Editorial: Gov.'s legacy just got more partisan with redistricting maps - Albuquerque Journal

Editorial: Gov.’s legacy just got more partisan with redistricting maps

Gov. Michelle Lujan Grisham owes retired Supreme Court Chief Justice Edward Chavez and retired Court of Appeals Chief Judge Roderick Kennedy an explanation — if not an apology.

Chavez and Kennedy co-chaired a Redistricting Task Force that worked for 12 weeks “to bring justice, fairness and transparency” to the contentious decennial process. The 25-member task force studied state and federal requirements, the best practices from other states and concerns from specific New Mexico communities before laying a foundation for a fair redistricting process. The group developed 18 consensus recommendations for the subsequent seven-member Citizen Redistricting Committee, chaired by Chavez and formed by lawmakers for the express purpose of avoiding partisan gerrymandering.

It was probably too much to hope self-interested lawmakers would follow the task force’s recommendations, available in a report at NMFirst.org. And they didn’t.

Legislators instead passed a gerrymandered bill with congressional boundaries that split Albuquerque, Roswell and Hobbs for naked political gain.

Beginning in January 2023, the 2nd Congressional District will include Albuquerque’s West Side and South Valley, whose population will dominate the southern part of Hobbs that was also included in the district.

Meanwhile, the east side of Albuquerque will drown out the portion of northern Roswell that was put into the 1st Congressional District.

And CD3 will lump southern Roswell and northern Hobbs in with Santa Fe.

So much for keeping like-minded communities together, prioritizing communities of interest, protecting marginalized groups, avoiding court intervention, and not favoring anyone, specifically political parties or incumbents.

Of course, those were the guiding values of the Redistricting Task Force, not the Legislature or the governor.

Perhaps this should not have been a surprise —the day after Republican Yvette Herrell defeated incumbent Democrat Xochitl Torres Small to win CD2 in November 2020, House Speaker Brian Egolf warned the district would be redrawn in such a way that “we’ll have to see what that means for Republican chances to hold it.”

And, Egolf lived up to low expectations.

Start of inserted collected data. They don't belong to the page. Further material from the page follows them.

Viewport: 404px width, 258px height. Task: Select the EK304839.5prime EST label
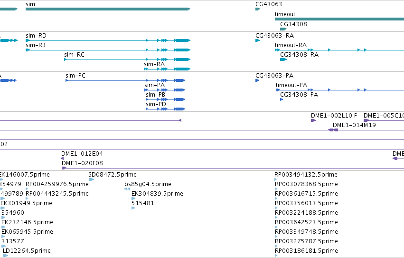point(157,193)
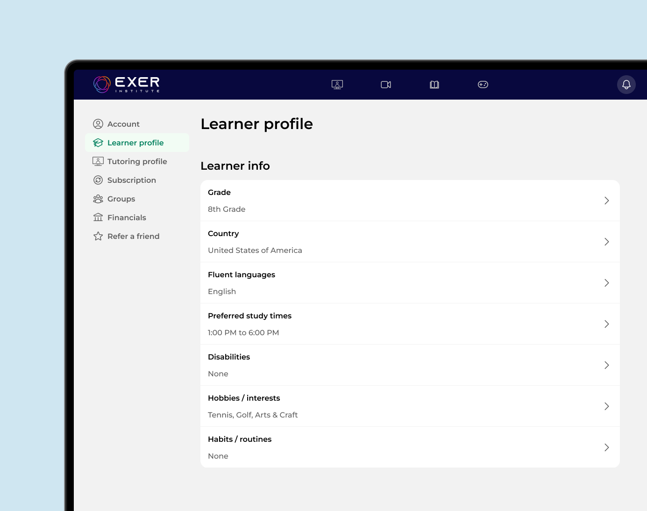Open the Tutoring profile tab
This screenshot has height=511, width=647.
point(137,161)
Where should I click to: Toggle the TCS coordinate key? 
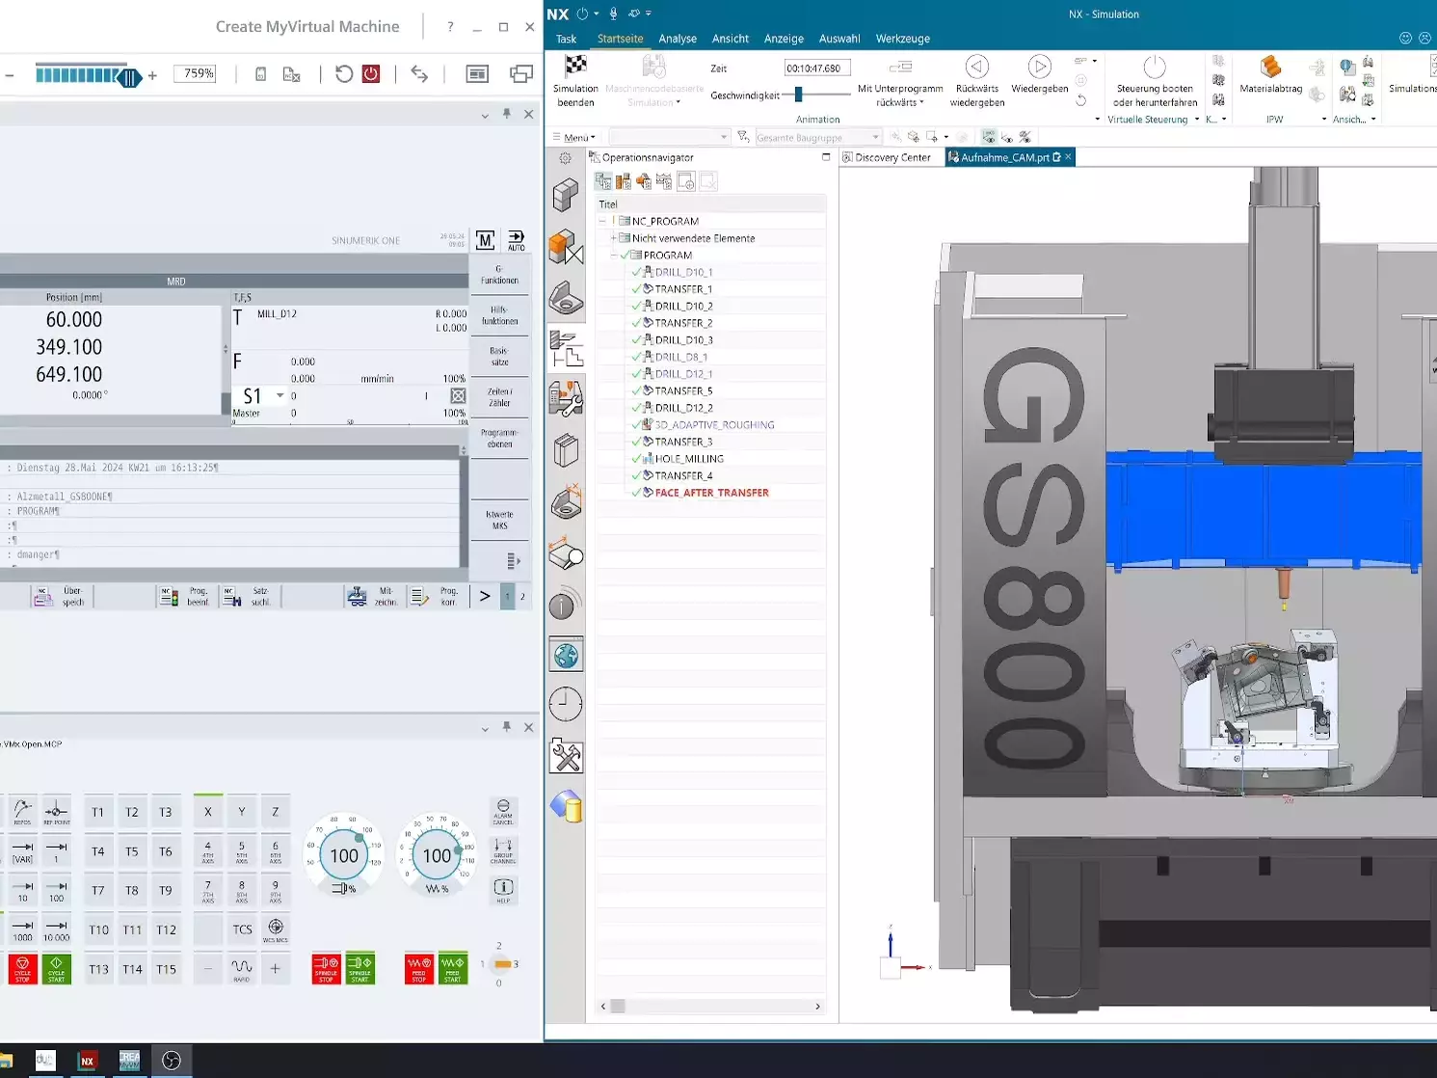(242, 930)
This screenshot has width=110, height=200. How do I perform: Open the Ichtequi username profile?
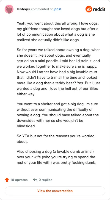[x=23, y=9]
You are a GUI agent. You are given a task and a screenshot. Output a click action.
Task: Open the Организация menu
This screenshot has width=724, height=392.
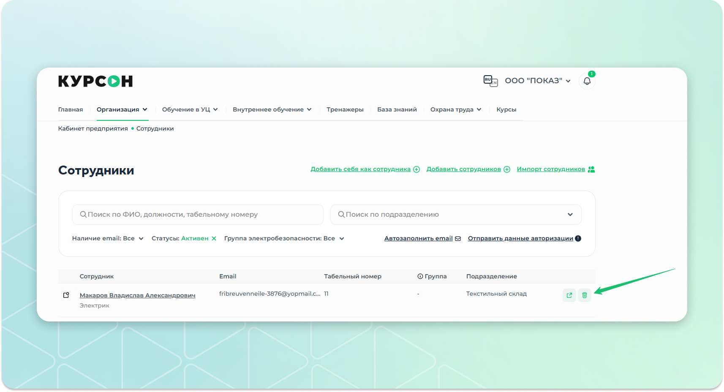coord(122,109)
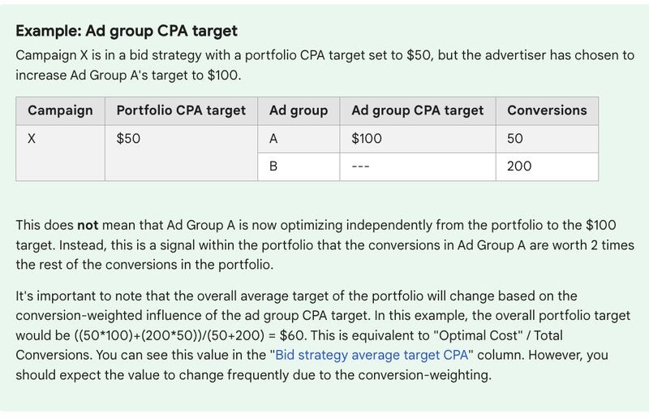Viewport: 649px width, 419px height.
Task: Open the Bid strategy average target CPA link
Action: [375, 356]
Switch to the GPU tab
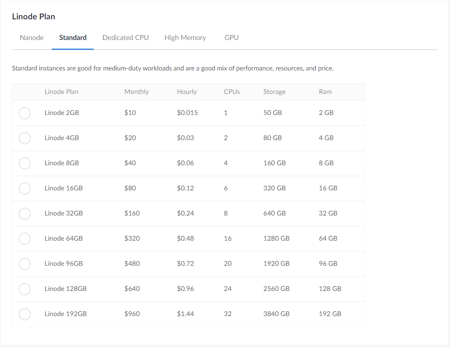Viewport: 450px width, 347px height. [x=232, y=38]
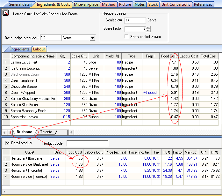Uncheck the Retail product checkbox
This screenshot has width=222, height=196.
7,143
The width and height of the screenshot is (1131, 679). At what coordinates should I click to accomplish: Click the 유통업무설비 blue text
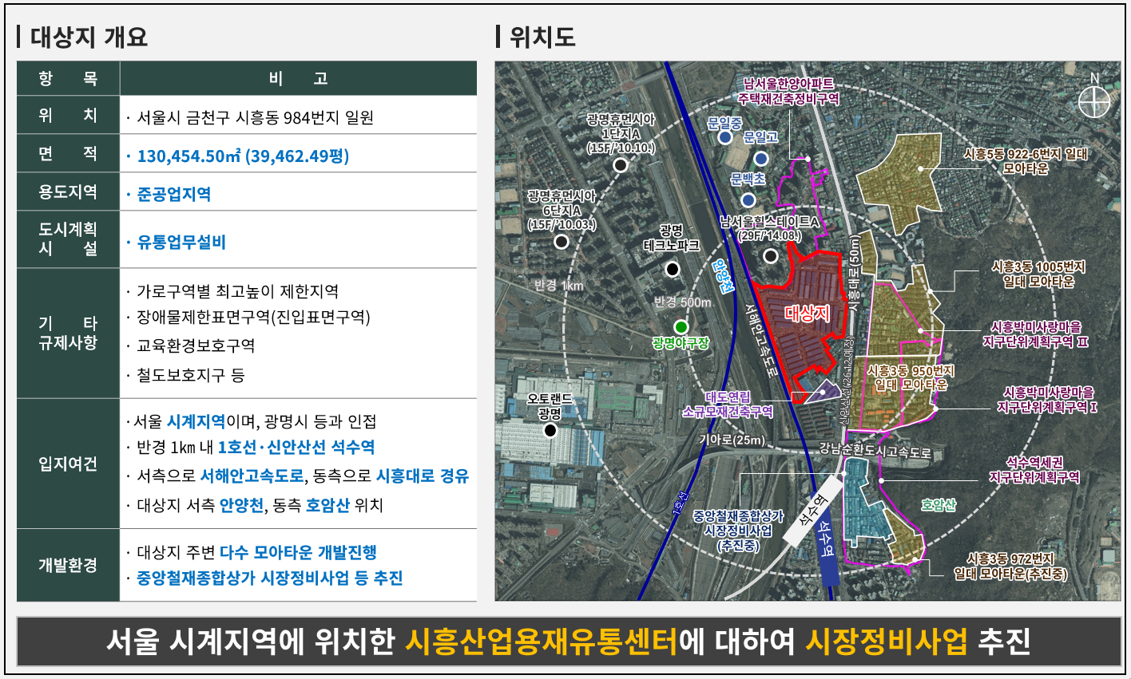pyautogui.click(x=181, y=242)

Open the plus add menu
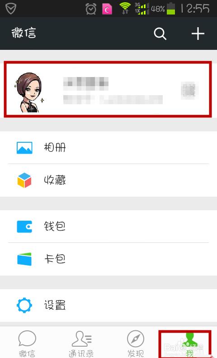198,34
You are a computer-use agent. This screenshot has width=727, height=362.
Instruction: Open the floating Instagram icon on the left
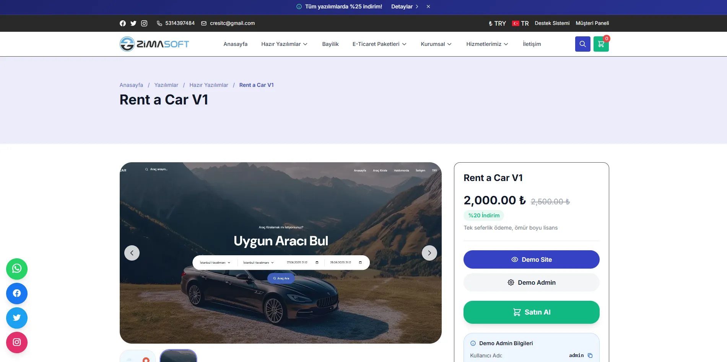point(17,342)
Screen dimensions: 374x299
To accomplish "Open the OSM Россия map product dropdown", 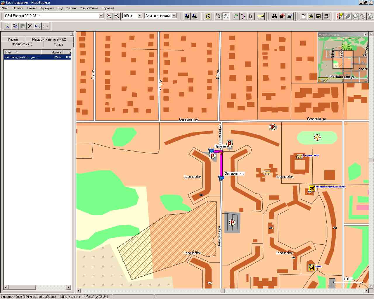I will 101,16.
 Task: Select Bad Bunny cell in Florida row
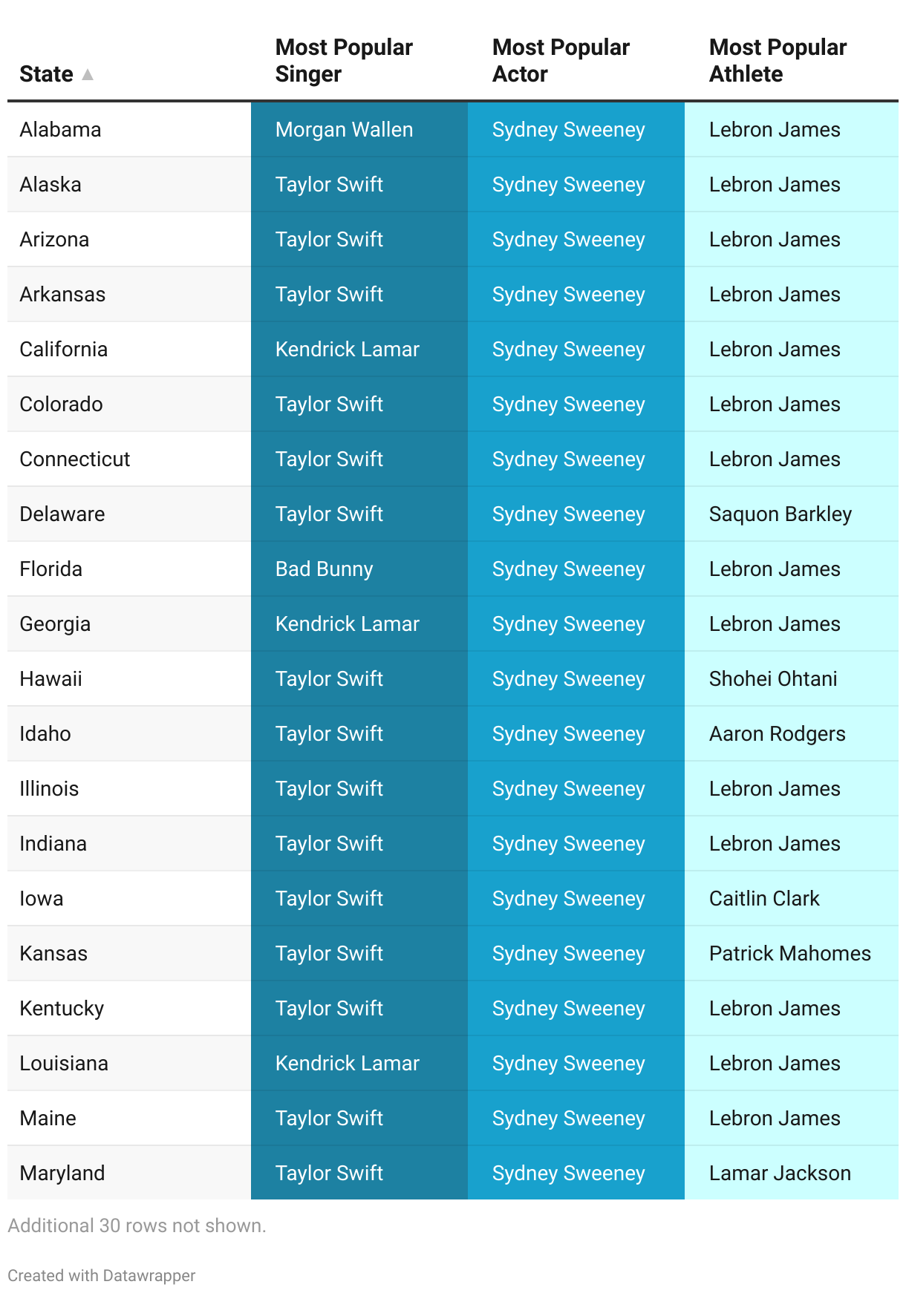click(x=359, y=569)
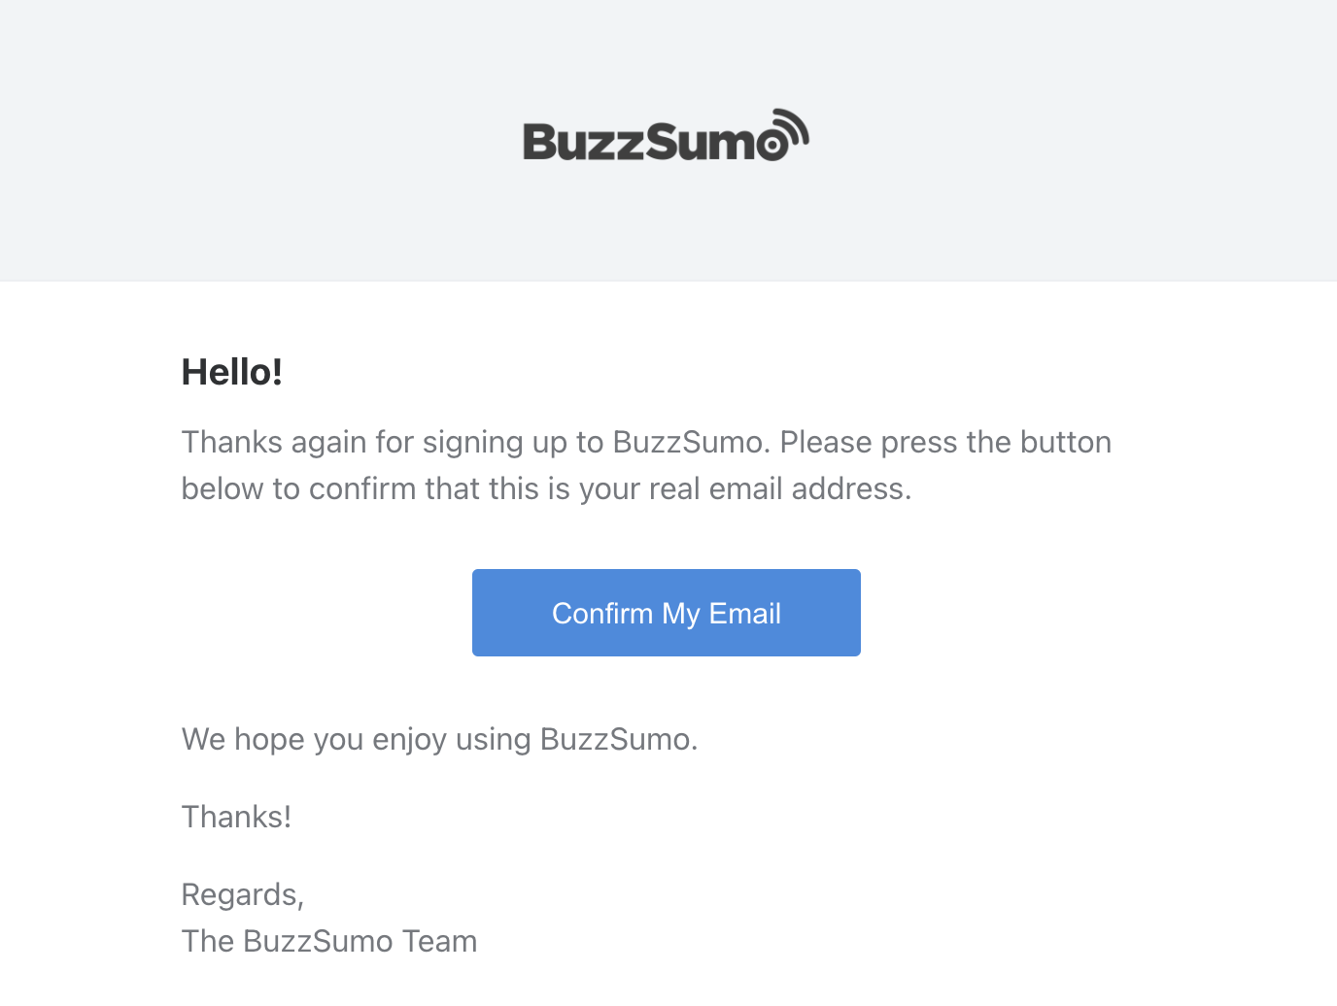Image resolution: width=1337 pixels, height=1006 pixels.
Task: Click the gray header banner right of the logo
Action: click(x=1069, y=141)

It wasn’t enough for him that Democrats have super-majorities in both houses of the state Legislature, hold every state office from governor to state treasurer and occupy both U.S. Senate and two of the state’s three congressional seats. He and other Democrats wanted it all and took it at the expense of conservative and rural voters.

Then, the governor joined the gerrymandering circus and cemented these congressional boundaries for the next decade.

“It is my duty to ratify the will of the majority here, which I believe has established a reasonable baseline for competitive federal elections, in which no one party or candidate may claim any undue advantage,” the governor said. Yet, the maps carve the Republican-dominated oil patch into three districts, dilute the rural vote and shift even more political power to central New Mexico. No “undue advantage?”

Lujan Grisham had an opportunity to be a true leader and represent the whole state regarding redistricting but instead yielded to political temptations. For that she owes Chavez, Kennedy, task force and committee members and every New Mexican now lumped into a district that disenfranchises their community interests a real explanation, not a party-scripted response.

State Republicans now are contemplating a lawsuit to stop implementation of the maps. So is New Mexico Open Elections. Here we go again — court battles over redistricting cost state taxpayers more than $6 million in 2011 and $3.7 million in 2001.

Shortly after signing the congressional redistricting bill, the governor issued a call for New Mexicans to apply to serve on various state boards. Given the response to the hard work done by the Redistricting Task Force and Citizen Redistricting Committee, why should they bother?